It remains to be seen whether any of the hotel industry’s various loyalty platforms will follow suit.
Some worry about European tech regulations
With relatively new rules again data privacy, hate speech and copyright online, the European Union is viewed as the trend setter and vanguard on internet regulation, but The New York Times notes some are worried the collection of nations is going too far and could be tipping into heavy-handed censorship.
“Europe has clamped down on violent content, hate speech and misinformation online through a thicket of new laws and regulations over the past five years,” the newspaper reports. “Now there are questions about whether the region is going too far, with the rules leading to accusations of censorship and potentially providing cover to some governments to stifle dissent.”
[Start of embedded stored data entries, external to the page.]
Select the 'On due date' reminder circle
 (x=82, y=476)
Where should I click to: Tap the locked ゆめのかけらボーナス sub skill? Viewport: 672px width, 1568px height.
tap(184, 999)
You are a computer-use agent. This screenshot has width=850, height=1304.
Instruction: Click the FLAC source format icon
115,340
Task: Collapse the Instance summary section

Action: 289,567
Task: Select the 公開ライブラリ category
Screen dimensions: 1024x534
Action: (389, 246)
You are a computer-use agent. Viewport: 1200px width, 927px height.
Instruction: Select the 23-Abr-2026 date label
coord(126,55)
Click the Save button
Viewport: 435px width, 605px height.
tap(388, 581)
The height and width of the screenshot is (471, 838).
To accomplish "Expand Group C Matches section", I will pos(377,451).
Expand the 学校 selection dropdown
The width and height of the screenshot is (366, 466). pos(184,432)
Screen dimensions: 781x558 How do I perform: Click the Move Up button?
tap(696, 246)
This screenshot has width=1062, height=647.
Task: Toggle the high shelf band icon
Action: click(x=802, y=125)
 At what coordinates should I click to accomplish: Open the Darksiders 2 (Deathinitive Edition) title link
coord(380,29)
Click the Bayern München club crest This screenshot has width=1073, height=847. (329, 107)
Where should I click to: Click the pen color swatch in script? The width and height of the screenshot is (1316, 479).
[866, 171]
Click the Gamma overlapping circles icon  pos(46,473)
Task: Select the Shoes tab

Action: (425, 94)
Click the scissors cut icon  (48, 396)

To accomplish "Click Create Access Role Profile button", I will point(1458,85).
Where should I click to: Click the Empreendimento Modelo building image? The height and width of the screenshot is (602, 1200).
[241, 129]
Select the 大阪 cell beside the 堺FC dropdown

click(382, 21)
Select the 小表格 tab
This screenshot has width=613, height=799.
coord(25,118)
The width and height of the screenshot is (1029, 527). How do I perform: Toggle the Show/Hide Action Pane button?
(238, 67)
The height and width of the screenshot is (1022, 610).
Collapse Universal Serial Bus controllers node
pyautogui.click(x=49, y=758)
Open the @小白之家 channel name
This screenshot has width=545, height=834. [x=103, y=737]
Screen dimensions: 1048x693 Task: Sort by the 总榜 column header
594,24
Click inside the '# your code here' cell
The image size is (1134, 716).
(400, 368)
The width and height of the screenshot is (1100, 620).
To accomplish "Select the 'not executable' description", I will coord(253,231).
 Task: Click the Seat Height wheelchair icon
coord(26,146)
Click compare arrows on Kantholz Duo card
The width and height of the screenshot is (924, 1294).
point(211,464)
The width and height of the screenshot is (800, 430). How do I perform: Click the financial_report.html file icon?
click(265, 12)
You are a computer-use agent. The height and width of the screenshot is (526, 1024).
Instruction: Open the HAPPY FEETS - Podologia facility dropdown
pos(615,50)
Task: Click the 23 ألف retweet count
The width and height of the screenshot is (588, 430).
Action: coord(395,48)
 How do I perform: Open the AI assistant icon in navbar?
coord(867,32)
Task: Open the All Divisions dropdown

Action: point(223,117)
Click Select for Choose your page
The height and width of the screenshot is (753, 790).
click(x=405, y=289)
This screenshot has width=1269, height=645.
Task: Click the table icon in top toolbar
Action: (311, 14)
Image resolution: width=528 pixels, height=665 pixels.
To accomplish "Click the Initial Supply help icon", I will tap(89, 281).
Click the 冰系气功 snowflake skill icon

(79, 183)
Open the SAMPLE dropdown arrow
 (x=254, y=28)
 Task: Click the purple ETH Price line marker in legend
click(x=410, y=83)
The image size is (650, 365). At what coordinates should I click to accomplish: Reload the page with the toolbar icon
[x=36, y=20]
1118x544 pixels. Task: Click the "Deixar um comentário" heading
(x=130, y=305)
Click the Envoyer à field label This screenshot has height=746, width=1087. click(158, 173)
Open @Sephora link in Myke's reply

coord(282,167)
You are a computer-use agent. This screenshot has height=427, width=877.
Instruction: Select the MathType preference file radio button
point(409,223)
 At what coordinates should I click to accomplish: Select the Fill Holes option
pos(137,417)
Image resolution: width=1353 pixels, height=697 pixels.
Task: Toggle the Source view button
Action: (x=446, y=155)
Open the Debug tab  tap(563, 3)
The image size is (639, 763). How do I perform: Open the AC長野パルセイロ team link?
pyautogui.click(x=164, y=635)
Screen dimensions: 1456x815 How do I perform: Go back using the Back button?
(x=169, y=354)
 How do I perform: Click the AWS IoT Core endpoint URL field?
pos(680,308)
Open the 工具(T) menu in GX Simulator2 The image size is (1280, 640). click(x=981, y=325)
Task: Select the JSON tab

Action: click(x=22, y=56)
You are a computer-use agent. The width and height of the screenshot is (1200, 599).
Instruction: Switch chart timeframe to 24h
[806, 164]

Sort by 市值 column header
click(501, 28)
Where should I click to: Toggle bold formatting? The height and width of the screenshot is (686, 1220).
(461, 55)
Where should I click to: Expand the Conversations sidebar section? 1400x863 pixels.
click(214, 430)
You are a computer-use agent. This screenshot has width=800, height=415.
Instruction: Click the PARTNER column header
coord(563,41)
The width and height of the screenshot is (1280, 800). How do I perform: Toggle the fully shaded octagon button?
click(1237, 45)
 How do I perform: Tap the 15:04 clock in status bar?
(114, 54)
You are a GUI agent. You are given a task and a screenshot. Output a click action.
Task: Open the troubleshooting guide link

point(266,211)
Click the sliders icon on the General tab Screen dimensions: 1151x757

Even tech giants struggle in tight labor environment
Hotels are far from the only businesses grappling with the historically tight labor environment, and even tech companies built around the promise of on-demand labor are having a hard time getting enough people in place, The Wall Street Journal reports.
While many of these companies, like Uber, grew up in the shadow of The Great Recession, with high unemployment fueling the need for the so-called “gig economy,” they can no longer count on that tailwind.
“A decade after the founding of Uber, these companies find themselves in a very different position with respect to both the willingness of their investors to tolerate losses, and the availability of workers,” the newspaper reports. “In a season of IPOs, the biggest of these companies find themselves between the rock of ongoing losses and the hard place of a tight labor market, with U.S. unemployment at its lowest level in 50 years.”